DATA FOR THE TASK:

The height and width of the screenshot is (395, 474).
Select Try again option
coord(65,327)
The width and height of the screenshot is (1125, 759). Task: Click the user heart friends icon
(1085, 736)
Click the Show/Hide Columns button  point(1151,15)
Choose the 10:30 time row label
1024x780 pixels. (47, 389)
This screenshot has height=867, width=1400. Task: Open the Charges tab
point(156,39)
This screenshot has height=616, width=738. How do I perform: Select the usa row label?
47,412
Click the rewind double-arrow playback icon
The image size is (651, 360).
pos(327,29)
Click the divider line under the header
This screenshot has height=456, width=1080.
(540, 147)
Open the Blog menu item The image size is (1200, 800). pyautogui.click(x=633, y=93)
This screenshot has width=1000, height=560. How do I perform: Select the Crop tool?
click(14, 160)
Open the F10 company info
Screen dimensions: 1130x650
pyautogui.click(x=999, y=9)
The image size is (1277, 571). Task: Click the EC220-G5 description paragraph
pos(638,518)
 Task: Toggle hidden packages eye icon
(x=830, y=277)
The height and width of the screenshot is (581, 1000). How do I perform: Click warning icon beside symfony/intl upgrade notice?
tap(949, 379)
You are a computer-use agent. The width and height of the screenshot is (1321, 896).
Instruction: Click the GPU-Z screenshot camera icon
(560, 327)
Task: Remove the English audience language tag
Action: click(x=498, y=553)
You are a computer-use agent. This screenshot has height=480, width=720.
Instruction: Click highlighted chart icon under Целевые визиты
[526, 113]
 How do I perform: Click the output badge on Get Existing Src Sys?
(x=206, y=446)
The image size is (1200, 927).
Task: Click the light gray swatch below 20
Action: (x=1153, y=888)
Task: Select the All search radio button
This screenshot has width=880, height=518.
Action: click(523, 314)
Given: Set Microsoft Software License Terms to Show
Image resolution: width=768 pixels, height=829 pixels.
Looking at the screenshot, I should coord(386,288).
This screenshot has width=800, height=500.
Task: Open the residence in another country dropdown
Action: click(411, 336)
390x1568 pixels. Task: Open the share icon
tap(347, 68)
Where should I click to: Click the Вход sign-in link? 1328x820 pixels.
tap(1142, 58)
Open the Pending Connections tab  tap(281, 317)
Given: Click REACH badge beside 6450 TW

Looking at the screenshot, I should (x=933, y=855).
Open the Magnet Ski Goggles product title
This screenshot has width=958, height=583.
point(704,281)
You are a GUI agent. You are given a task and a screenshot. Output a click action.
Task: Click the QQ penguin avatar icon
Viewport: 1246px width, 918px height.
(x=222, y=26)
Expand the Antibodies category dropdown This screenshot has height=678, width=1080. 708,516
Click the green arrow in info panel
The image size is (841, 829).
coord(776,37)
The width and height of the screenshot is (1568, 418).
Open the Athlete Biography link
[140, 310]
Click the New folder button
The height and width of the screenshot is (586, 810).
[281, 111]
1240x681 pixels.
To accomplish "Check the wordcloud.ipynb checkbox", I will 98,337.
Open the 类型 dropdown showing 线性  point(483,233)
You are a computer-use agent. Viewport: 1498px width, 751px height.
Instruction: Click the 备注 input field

EXERCISE AIM: Please give an exact copy of every entry.

EXERCISE SOLUTION:
The height and width of the screenshot is (395, 474).
Select Try again option
coord(65,327)
The width and height of the screenshot is (1125, 759). Task: Click the user heart friends icon
(1085, 736)
Click the Show/Hide Columns button  point(1151,15)
Choose the 10:30 time row label
1024x780 pixels. (47, 389)
This screenshot has height=867, width=1400. Task: Open the Charges tab
point(156,39)
This screenshot has height=616, width=738. How do I perform: Select the usa row label?
47,412
Click the rewind double-arrow playback icon
The image size is (651, 360).
pos(327,29)
Click the divider line under the header
This screenshot has height=456, width=1080.
(540, 147)
Open the Blog menu item The image size is (1200, 800). pyautogui.click(x=633, y=93)
This screenshot has width=1000, height=560. How do I perform: Select the Crop tool?
click(14, 160)
Open the F10 company info
Screen dimensions: 1130x650
pyautogui.click(x=999, y=9)
The image size is (1277, 571). Task: Click the EC220-G5 description paragraph
pos(638,518)
 Task: Toggle hidden packages eye icon
(x=830, y=277)
The height and width of the screenshot is (581, 1000). How do I perform: Click warning icon beside symfony/intl upgrade notice?
tap(949, 379)
You are a computer-use agent. The width and height of the screenshot is (1321, 896).
Instruction: Click the GPU-Z screenshot camera icon
(560, 327)
Task: Remove the English audience language tag
Action: click(x=498, y=553)
You are a computer-use agent. This screenshot has height=480, width=720.
Instruction: Click highlighted chart icon under Целевые визиты
[526, 113]
 How do I perform: Click the output badge on Get Existing Src Sys?
(x=206, y=446)
The image size is (1200, 927).
Task: Click the light gray swatch below 20
Action: (x=1153, y=888)
Task: Select the All search radio button
This screenshot has width=880, height=518.
Action: click(523, 314)
Given: Set Microsoft Software License Terms to Show
Image resolution: width=768 pixels, height=829 pixels.
Looking at the screenshot, I should coord(386,288).
This screenshot has width=800, height=500.
Task: Open the residence in another country dropdown
Action: click(411, 336)
390x1568 pixels. Task: Open the share icon
tap(347, 68)
Where should I click to: Click the Вход sign-in link? 1328x820 pixels.
tap(1142, 58)
Open the Pending Connections tab  tap(281, 317)
Given: Click REACH badge beside 6450 TW

Looking at the screenshot, I should (x=933, y=855).
Open the Magnet Ski Goggles product title
This screenshot has width=958, height=583.
point(704,281)
You are a GUI agent. You are given a task and a screenshot. Output a click action.
Task: Click the QQ penguin avatar icon
Viewport: 1246px width, 918px height.
(x=222, y=26)
Expand the Antibodies category dropdown This screenshot has height=678, width=1080. 708,516
Click the green arrow in info panel
The image size is (841, 829).
coord(776,37)
The width and height of the screenshot is (1568, 418).
Open the Athlete Biography link
[140, 310]
Click the New folder button
The height and width of the screenshot is (586, 810).
[281, 111]
1240x681 pixels.
To accomplish "Check the wordcloud.ipynb checkbox", I will 98,337.
Open the 类型 dropdown showing 线性  point(483,233)
You are a computer-use agent. Viewport: 1498px width, 751px height.
Instruction: Click the 备注 input field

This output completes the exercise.